‘Bio’ produzierte und ‘fair’ gehandelte Produkte aus sog. Entwicklungsländern erfreuen sich bei uns Deutschland einer wachsenden Beliebtheit. Sie sind aus der Nische der Bio- und Weltläden weit in den Markt hinein gestoßen, selbst in den Discountern gibt es sie zunehmend zu kaufen. Von BefürworterInnen dieser besiegelten Waren wird die Kombination von Bio+Fair als eine Art Zauberformel für eine nachhaltige Entwicklung im Konsumzeitalter beschworen. Die Steigerung von Angebot und Nachfrage scheint Veränderungen im großen Stil möglich zu machen: Das Kaufverhalten der umwelt- und ethisch bewussten KonsumentInnen als Impuls für eine nachhaltigere Welt.

Angesichts der erfreulicherweise wachsenden Bereitschaft, solche als nachhaltig besiegelten Produkte zu kaufen, stellt sich die (noch zu wenig erforschte) Frage, inwieweit die Einführung und Ausweitung von biologischer Produktion und fairen Handelskanälen tatsächlich zu einer nachhaltigen Entwicklung der Produktionsregionen im globalen Süden beitragen.

Damit ein solcher Beitrag nachhaltig gelingen kann, ist zunächst ein vertieftes, differenziertes Verständnis der jeweiligen historischen, geographischen und institutionellen Rahmenbedingungen vor Ort erforderlich:

Zum einen gilt es, die Situation und Perspektive unterschiedlicher Betriebstypen (z.B. kleine Fincas vs.

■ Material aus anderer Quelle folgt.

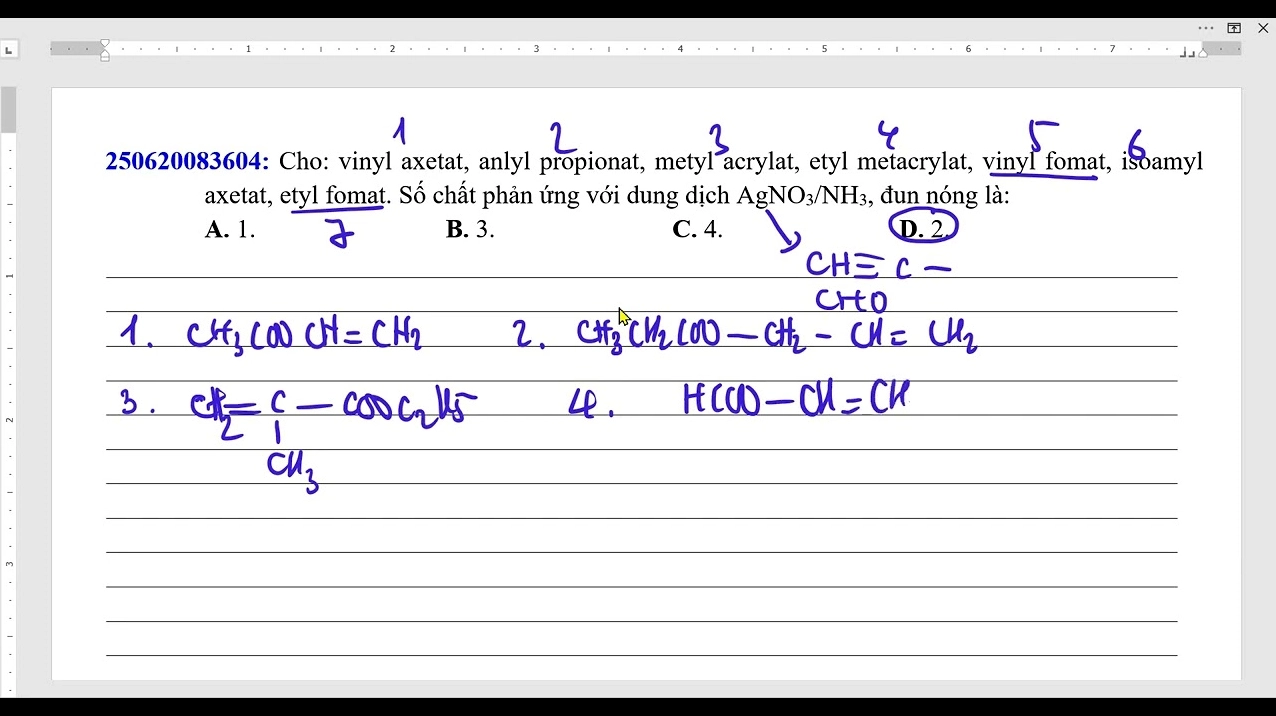Select the right indent marker on ruler
The width and height of the screenshot is (1276, 716).
[1203, 53]
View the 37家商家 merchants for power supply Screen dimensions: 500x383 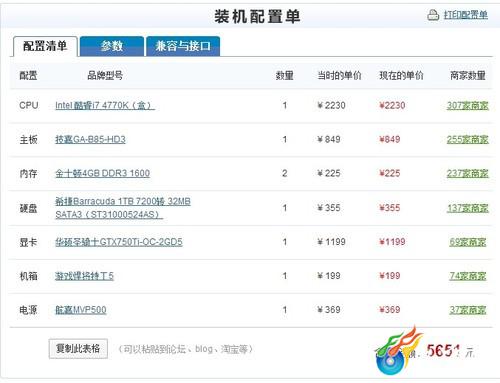tap(468, 310)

Großplantagen), Anbausysteme (z.B. Mischkultur vs. Monokultur) oder Zielgruppen (KleinproduzentInnen vs. landlose ArbeiterInnen) ernst zu nehmen, deren Mitsprache bei Entwicklung und Gestaltung der Bio+Fair-Initiativen zu erhöhen und auch möglich negative Wechselwirkungen zwischen parallelen Zertifizierungen (z.B. solche für Mono- und solche für Mischkulturbetriebe) zu bedenken.

Zum anderen kann im Dialog mit diesen unterschiedlichen Akteursgruppen generiertes Wissen dazu beitragen, die Standards (was soll erfüllt werden?) und Verfahren (wie soll dies geschen und v.a. wie soll es nachgewiesen/dokumentiert und überprüft werden?) besser an die jeweiligen Rahmenbedingungen anzupassen und dadurch erfolgreicher zu gestalten.

Neben den im Produktions- und Handelsprozess aktiv involvierten Gruppen (KleinproduzentInnen, Plantagen, Handelsfirmen) sollten auch nicht diejenigen vernachlässigt werden, die von den Auswirkungen der Produktion und des Handels betroffen sind, wie z.B. angrenzende Gemeinden bezüglich den Umweltauswirkungen (z.B. Pestizidbelastung) oder dem Zugang zu Ressourcen (z.B. alteingesessene MangrovennutzerInnen gegenüber industriellen Aquakulturen).

Schließlich stellen sich auch Fragen hinsichtlich der grundsätzlichen Möglichkeit, die von Bio + Fair postulierten Ziele im Rahmen einer Zertifizierung exportorientierter Landwirtschaft zu erreichen. Lokale Initiativen erproben zum Teil interessante Alternativen jenseits der ‘zertifizierten Nachhaltigkeitsansätze’.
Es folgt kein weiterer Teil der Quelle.